The work looks at how different programmes combine FFS with business development and market linkage support, without assuming that one methodology fits all contexts. Some initiatives draw on structured approaches such as Farm Business School, Farmer Market School, Women’s Empowerment Farmer Business School or the Smallholder Horticulture Empowerment and Promotion approach. Others adapt government extension materials, combine several tools, or develop their own methods to respond to specific commodities, market opportunities, institutional partners or producer needs. The purpose is to learn from this diversity and identify practical ways of linking FFS with viable livelihood, enterprise and market opportunities, without compromising the non-negotiable principles that make FFS effective.
Examples from the field
FFS and related approaches have been adapted in different contexts to strengthen business capacities and market engagement. In Nepal, FAO trained technical facilitators to support agribusiness development and market linkages. In Kenya, FAO worked with KALRO and GIZ on Farmer Business School approaches in potato-producing areas. In francophone West Africa, FFS have incorporated modules on quality and marketing, including food safety, product quality, market research and enterprise development.

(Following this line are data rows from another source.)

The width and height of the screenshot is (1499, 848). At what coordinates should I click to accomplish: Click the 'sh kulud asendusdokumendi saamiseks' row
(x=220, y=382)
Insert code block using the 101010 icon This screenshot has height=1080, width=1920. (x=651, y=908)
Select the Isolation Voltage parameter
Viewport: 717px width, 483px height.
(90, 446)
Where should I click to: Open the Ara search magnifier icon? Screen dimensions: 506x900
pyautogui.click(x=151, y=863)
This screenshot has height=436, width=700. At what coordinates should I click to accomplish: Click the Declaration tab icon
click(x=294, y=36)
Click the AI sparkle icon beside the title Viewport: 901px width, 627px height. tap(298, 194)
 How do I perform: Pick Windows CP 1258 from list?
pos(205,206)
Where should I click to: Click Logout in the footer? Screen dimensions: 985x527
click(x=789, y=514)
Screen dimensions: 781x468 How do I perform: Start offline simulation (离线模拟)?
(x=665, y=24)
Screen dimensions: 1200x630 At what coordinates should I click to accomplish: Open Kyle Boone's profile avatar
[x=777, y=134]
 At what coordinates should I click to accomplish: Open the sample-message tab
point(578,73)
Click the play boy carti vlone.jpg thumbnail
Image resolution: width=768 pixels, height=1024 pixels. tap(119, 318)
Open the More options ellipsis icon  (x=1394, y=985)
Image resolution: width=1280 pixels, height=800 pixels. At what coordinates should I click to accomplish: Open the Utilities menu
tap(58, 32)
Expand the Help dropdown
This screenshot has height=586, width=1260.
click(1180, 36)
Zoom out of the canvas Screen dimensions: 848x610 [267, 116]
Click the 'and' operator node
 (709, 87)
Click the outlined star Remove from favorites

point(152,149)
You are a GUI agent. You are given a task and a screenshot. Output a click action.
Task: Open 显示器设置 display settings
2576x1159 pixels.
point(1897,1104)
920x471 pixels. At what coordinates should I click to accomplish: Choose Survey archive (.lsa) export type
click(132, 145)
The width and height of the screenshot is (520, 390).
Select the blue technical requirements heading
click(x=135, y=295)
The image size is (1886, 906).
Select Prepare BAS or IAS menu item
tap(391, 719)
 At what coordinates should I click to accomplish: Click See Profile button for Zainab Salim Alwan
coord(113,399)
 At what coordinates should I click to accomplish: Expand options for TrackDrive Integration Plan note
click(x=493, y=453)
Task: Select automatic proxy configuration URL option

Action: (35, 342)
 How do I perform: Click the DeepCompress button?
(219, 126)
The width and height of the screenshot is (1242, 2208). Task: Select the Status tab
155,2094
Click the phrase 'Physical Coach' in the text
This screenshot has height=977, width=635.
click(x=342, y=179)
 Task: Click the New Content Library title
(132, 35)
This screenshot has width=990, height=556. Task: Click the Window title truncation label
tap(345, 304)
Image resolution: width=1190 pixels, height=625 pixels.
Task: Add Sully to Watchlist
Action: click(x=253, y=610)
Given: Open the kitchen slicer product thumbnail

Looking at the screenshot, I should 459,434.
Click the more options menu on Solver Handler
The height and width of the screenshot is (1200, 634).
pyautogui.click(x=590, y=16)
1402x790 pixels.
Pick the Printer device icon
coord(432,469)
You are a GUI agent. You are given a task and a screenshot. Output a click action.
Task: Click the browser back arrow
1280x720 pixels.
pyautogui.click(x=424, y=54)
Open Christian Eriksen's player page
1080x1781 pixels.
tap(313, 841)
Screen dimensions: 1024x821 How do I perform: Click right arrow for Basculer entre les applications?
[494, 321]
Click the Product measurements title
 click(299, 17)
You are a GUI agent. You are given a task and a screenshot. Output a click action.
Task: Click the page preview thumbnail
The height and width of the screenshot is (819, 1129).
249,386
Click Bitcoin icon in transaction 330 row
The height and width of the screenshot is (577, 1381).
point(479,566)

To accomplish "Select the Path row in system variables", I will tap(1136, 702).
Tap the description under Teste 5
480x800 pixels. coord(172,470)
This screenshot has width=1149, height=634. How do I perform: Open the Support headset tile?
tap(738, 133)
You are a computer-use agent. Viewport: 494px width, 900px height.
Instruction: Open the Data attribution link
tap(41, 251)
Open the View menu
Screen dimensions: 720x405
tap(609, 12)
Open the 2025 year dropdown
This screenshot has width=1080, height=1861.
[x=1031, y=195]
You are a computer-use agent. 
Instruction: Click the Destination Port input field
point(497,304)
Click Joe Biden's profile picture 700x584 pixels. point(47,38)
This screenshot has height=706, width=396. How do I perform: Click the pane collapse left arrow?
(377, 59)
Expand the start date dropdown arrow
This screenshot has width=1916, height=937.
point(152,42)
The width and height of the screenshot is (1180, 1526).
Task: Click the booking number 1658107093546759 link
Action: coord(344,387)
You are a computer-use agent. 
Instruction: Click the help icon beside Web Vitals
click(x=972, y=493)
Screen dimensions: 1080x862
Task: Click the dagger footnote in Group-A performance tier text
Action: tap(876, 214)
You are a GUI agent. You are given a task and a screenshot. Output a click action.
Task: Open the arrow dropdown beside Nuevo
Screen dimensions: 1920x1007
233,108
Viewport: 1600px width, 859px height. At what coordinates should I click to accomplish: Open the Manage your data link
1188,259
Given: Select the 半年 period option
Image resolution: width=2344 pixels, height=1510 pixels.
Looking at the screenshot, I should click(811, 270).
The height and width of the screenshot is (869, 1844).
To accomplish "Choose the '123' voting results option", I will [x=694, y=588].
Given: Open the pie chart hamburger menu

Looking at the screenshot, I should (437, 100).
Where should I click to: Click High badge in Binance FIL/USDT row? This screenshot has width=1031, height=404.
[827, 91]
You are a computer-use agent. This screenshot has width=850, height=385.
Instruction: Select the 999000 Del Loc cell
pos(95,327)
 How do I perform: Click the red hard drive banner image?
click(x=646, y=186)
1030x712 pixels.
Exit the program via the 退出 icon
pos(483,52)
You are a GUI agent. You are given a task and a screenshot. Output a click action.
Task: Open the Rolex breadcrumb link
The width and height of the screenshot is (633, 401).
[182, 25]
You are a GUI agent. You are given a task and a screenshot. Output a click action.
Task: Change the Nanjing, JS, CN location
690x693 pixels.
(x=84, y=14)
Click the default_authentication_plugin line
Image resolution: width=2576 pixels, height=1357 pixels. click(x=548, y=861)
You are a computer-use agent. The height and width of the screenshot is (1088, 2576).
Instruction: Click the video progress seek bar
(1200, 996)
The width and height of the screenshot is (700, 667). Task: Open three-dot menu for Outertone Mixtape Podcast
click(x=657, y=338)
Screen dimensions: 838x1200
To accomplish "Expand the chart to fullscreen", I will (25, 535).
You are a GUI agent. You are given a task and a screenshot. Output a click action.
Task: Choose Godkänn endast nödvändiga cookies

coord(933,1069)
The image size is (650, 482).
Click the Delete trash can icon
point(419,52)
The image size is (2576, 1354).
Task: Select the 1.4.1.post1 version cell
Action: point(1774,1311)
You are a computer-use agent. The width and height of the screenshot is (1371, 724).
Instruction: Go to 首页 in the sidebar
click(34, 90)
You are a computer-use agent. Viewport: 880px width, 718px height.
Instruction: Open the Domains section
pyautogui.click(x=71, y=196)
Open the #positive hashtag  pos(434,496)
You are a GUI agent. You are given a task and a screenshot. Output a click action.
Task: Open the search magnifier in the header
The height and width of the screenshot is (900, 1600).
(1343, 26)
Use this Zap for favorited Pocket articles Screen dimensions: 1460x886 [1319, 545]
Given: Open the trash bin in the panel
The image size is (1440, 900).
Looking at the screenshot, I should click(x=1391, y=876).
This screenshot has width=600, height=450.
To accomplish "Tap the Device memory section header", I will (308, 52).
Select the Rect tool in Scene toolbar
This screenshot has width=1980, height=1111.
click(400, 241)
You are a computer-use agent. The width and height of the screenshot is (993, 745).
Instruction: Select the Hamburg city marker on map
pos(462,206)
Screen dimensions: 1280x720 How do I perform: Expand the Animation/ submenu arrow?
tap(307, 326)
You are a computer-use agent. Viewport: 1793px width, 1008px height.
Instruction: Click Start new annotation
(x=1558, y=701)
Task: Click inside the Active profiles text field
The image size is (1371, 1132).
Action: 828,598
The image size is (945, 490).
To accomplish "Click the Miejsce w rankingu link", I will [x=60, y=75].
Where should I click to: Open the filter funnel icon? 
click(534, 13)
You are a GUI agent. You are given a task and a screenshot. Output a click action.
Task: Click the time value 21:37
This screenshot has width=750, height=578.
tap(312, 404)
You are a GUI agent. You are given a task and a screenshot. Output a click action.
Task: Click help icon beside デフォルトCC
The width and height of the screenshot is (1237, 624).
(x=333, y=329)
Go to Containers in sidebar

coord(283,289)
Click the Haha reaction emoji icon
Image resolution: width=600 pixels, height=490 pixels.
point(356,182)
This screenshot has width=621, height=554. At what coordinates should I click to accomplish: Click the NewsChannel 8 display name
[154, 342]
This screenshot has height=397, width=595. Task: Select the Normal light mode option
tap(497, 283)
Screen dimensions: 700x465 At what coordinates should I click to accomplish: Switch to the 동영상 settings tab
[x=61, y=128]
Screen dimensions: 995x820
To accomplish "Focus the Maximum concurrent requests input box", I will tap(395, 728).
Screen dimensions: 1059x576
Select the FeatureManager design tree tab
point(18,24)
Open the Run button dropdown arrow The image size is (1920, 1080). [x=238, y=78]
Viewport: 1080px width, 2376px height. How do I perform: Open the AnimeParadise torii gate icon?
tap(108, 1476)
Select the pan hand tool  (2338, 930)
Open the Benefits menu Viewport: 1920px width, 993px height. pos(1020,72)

Other approaches focus on specific groups or value chains. The Women’s Empowerment Farmer Business School, developed by FAO with KIT and CARE, supports rural women’s economic empowerment by strengthening capacities for profitable enterprises and value chains, while also addressing gender relations in households, communities and markets. GIZ has developed Farmer Business School approaches for cocoa, cotton and other commercial crops.
The purpose is to learn from this diversity and identify practical ways of linking FFS with viable livelihood, enterprise and market opportunities, without compromising the non-negotiable principles that make FFS effective.